Un altro Edipo- Robert Wilson legge l’Oedipus Rex

della Prof.ssa Maria Palumbo

È in scena al teatro Mercadante Oedipus Rex di Sofocle in una trasposizione decisamente innovativa del
regista statunitense Robert Wilson. Wilson, che si è dedicato anche alla scultura ed alla pittura, oltre che
alla coreografia, vanta una collaborazione artistica con scrittori del calibro di Allen Ginsberg e William
Burroughs. Nel 1968, Wilson fonda la compagnia di performance sperimentale Byrd Hoffman School of
Byrds, dedicata a Miss Hoffman, l’insegnante di danza che lo aveva aiutato a vincere la balbuzie che lo
affliggeva da ragazzo, abituandolo ad eseguire movimenti lenti (slow motion): tale pratica risulterà una
delle caratteristiche essenziali del suo teatro.

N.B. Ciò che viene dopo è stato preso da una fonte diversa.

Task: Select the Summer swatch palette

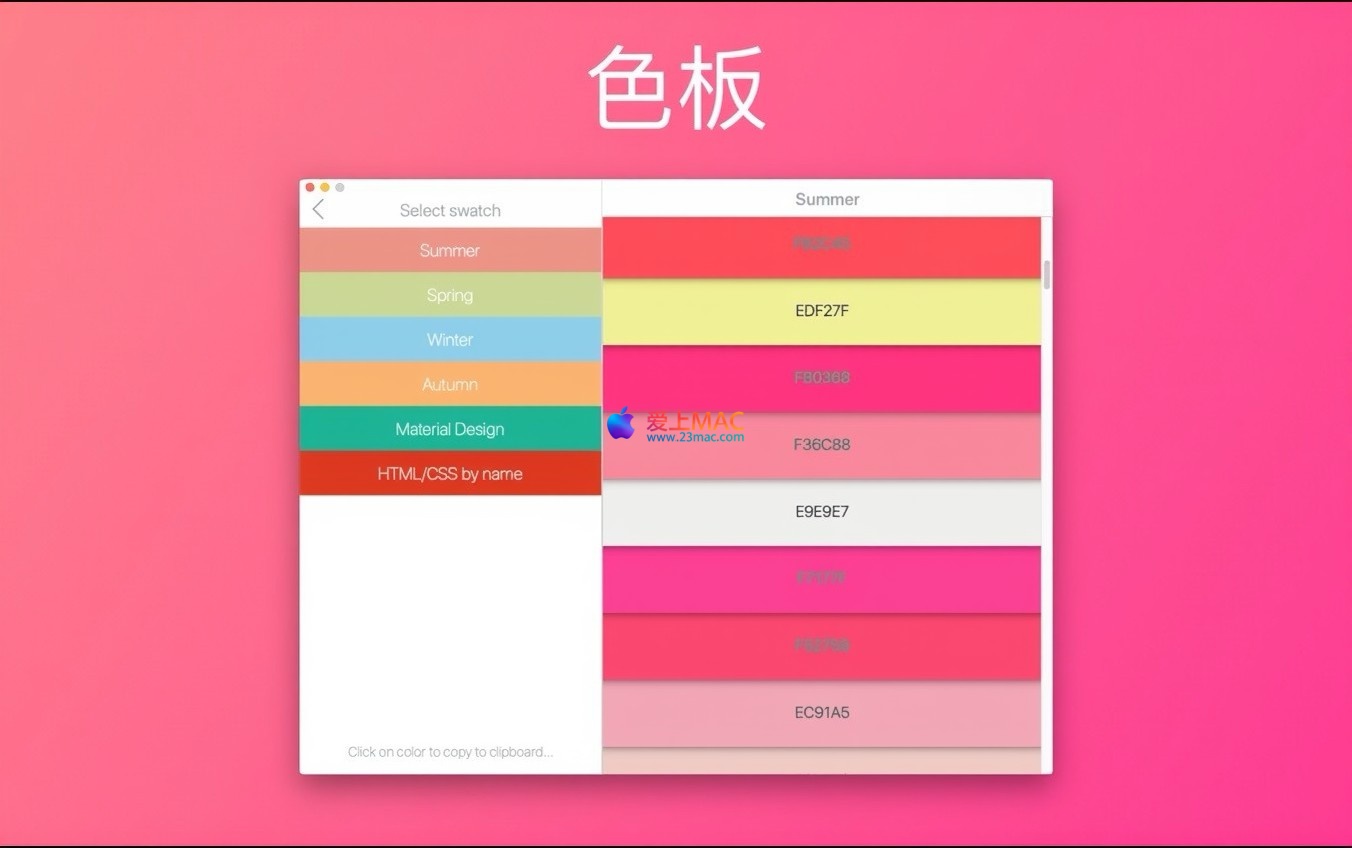Action: [x=450, y=250]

Nel 1993 vince il Leone d’Oro alla Biennale di Venezia per
una installazione scultorea. Nel 1997 ottiene il Premio Europa per il teatro. La sua opera più celebre è I
La Galigo, realizzata nel 2004 e basata sul poema mitologico indonesiano Sureq Galigo. Lo spettacolo
consta di una serie di quadri interpretati da cinquanta performers indonesiani tra musicisti, cantanti e
attori/acrobati/danzatori e si serve di effetti di luce molto particolari e straordinari giochi di colori.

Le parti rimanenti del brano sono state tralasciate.